[Opening TEXT BLOCK section]

Thursday, March 15, 2007

New Media, Old Media & the Rise of the Technology Candidate

How do you develop a message and prepare your candidate for the new "prime time?" Is it all about using cool new toys, or is it strategy? What do you say to the new media audience? Join our panel of experts as they present their ideas for winning in a new media environment.

Mike Connell - Founder, Connell - Donatelli Inc.
Robert Boorstin - Director of Corporate & Policy Communications, Google Inc.
Jeffrey Charles Crigler - CEO, Voxant
David Mark - Senior Editor, The Politico
Chris Cillizza - Political Blogger, WashingtonPost - Newsweek Interactive (Moderator)

David– He stated that he believes that technology is very important for campaigns, due to the increasing focus/narrowcasting that candidates are using. There is still a large amount of TV advertising, but now iPods, Blackberrys, Internet ads, etc. are being targeted; especially negative campaigning. David went on to say that he believes Republicans found out in the last election cycle that the Internet is very important when the Democrats targeted people very well. The Republicans didn’t have a compelling-enough message, while the Democrats used Mark Foley / Iraq to cancel out what the Republicans said (and they often had no comeback).

Jeff – Voxant is a huge supporter of viral distribution. Jeff believes that YouTube is too large of an audience, thus making it very difficult to narrowcast. Voxant, however, uses video embed code on websites that when posted, it can be reposted over and over again. They embed a “mash” button on the video border, so that each person can click the “mash” button and (assuming they’re registered for the site) can reuse that exact video on their site.

[Closing TEXT BLOCK section]
[Opening DATASET RECORDS section]

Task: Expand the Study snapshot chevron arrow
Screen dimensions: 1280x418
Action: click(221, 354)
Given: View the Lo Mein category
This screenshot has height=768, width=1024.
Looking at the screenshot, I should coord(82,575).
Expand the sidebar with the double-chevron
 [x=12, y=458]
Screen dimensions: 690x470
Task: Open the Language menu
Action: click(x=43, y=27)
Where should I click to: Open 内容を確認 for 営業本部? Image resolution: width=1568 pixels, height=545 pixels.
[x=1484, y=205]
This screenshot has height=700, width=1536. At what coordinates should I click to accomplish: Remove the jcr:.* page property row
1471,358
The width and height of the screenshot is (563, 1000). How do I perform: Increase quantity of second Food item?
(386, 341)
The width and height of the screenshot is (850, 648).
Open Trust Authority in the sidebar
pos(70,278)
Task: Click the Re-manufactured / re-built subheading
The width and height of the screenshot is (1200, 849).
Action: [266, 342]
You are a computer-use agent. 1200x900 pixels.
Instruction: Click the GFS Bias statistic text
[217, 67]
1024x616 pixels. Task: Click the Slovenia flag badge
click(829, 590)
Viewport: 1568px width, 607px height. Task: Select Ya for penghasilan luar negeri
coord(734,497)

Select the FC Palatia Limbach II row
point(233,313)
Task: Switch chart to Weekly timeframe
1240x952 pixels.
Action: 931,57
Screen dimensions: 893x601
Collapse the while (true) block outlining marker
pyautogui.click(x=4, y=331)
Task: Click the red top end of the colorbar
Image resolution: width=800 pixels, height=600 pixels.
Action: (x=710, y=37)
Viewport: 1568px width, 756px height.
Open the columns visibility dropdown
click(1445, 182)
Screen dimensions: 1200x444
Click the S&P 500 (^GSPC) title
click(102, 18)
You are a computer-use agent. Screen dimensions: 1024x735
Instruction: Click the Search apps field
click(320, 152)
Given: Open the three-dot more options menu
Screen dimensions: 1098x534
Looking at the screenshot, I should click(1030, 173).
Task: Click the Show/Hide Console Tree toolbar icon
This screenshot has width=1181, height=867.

[Closing DATASET RECORDS section]

## EXERCISE SET
1) Output the part of the panel post starting with "New Media, Old" and going on through "- Donatelli Inc.".
2) Answer these questions from the panel post, one line each:
(a) Who served as moderator of the panel?
(b) Jeffrey Charles Crigler is CEO of which company?
(c) What button does Voxant embed on the video border?
3) List every person named in the panel post's lineup of panel speakers.

## TASK RESULTS
1)
New Media, Old Media & the Rise of the Technology Candidate

How do you develop a message and prepare your candidate for the new "prime time?" Is it all about using cool new toys, or is it strategy? What do you say to the new media audience? Join our panel of experts as they present their ideas for winning in a new media environment.

Mike Connell - Founder, Connell - Donatelli Inc.

2)
(a) Chris Cillizza
(b) Voxant
(c) A "mash" button

3)
Mike Connell
Robert Boorstin
Jeffrey Charles Crigler
David Mark
Chris Cillizza